The complaint states that after contracting Covid-19, Tribble suffered multiple falls resulting in injuries, seizures, pressure ulcers, retaliation in the form of threats, verbal and mental abuse, attempted involuntary discharge, a poor quality of life, deterioration of her overall health, loss of dignity and self-respect and pain and suffering. 

“Based on data collected from long-term care facilities across the country, as of May 22, 2020, 43 percent of all Covid-19 deaths in the US were residents of long-term care facilities, despite only comprising .62 percent of the nation’s population,” Darr wrote. 

When the Covid-19 outbreak struck in 2020, the suit states that the defendants failed to provide health care services consistent with any guidance issued by the Illinois Department of Public Health. Specifically, the defendants allegedly failed to adhere to the appropriate number of beds, failed to properly apply personal protective equipment (PPE) and failed to conduct widespread, regular Covid-19 testing.

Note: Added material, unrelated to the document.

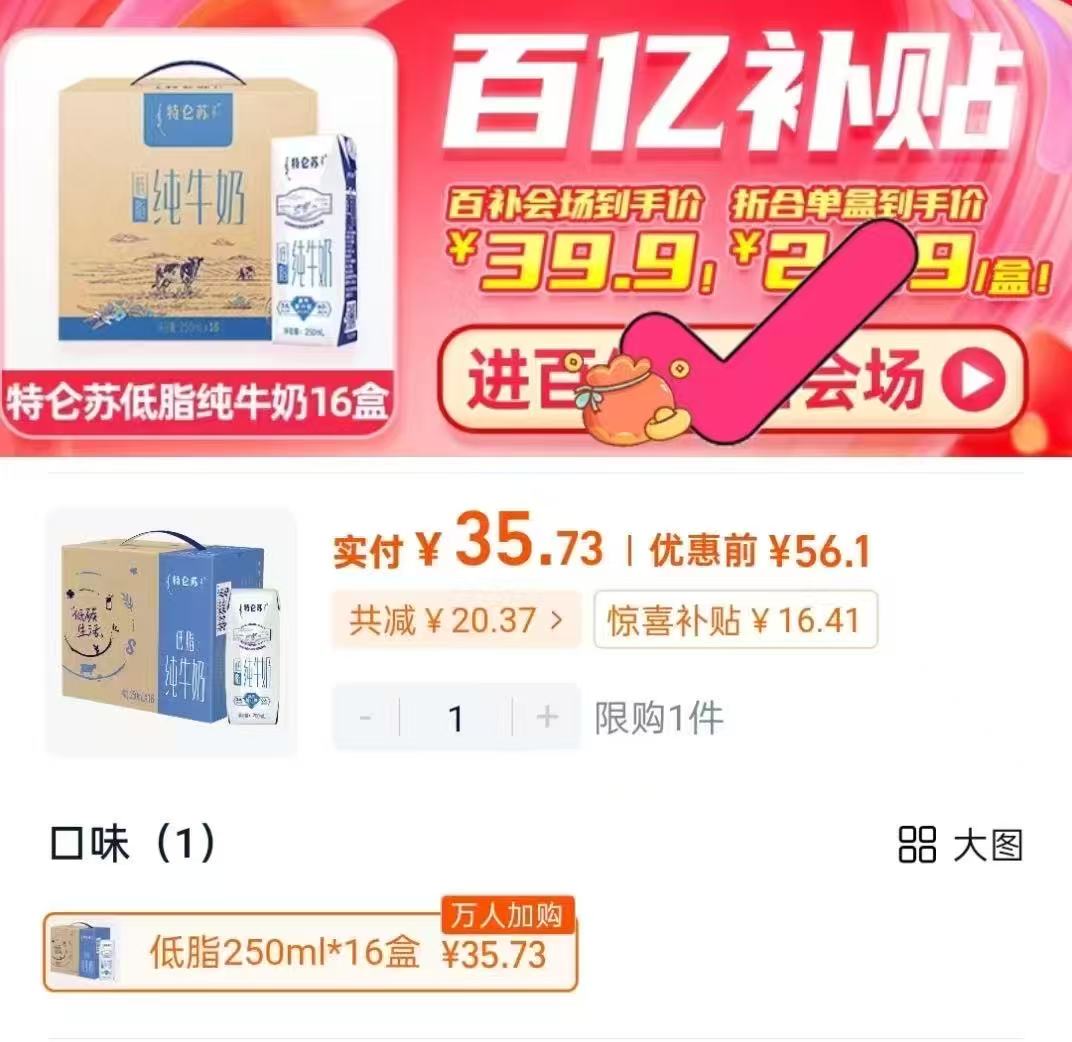Image resolution: width=1072 pixels, height=1042 pixels.
Task: Tap the play arrow icon on banner button
Action: (973, 379)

The suit states that Lebanon Care Center was a recipient of Medicare and Medicaid reimbursement funds, which required the defendants to submit annual data to both Medicare and Medicaid. Reimbursement funds were allegedly received based on the level of acuity of the residents in the facility, incentivizing Lebanon Care Center to “maintain the highest possible occupancy level while minimizing patient care expenses …” 

The plaintiff claims that the “vulnerable nature of the nursing home population combined with the inherent risks of congregate living in a healthcare setting, required aggressive efforts, procedures, and safeguards to limit exposure to prevent the spread of highly communicable respiratory illnesses, like Covid-19, within nursing homes.”

“At all times relevant, long-term skilled nursing facilities, like Lebanon Care Center, did not have any luxury to treat and respond to the Covid-19 pandemic and specific outbreaks of the virus casually, as any failures in responses to Covid-19 in long-term care facilities have cascading, downstream and deadly consequences for elderly patient populations with known and documented underlying medical conditions, like Carol,” Darr wrote. 

MacLaughlin claims the defendants failed to hire skilled, competent nursing staff and encouraged them to care for an “inappropriately large” number of patients each day without proper PPE.  

The suit states that the defendants “were fundamentally responsible, and had a statutory duty under the Illinois Nursing Home Care Act, to develop and implement policies governing control of infections and communicable diseases so that nursing homes, like Lebanon Care Center, can continually be on guard to detect any rapidly and easily transmittable virus, disease, and illness, including, but not limited to, respiratory illnesses and other viruses by means of respiratory droplets.”

MacLaughlin seeks damages in excess of $50,000 for each count, plus attorney’s fees and court costs.